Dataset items
--------------------------------

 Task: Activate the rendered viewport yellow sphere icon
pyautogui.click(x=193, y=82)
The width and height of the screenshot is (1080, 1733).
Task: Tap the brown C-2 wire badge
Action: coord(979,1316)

--------------------------------

— Written instruction —
Copy all of the rows above word for word, keeping every line in the same order.

— Answer for the task —
 Task: Activate the rendered viewport yellow sphere icon
pyautogui.click(x=193, y=82)
The width and height of the screenshot is (1080, 1733).
Task: Tap the brown C-2 wire badge
Action: coord(979,1316)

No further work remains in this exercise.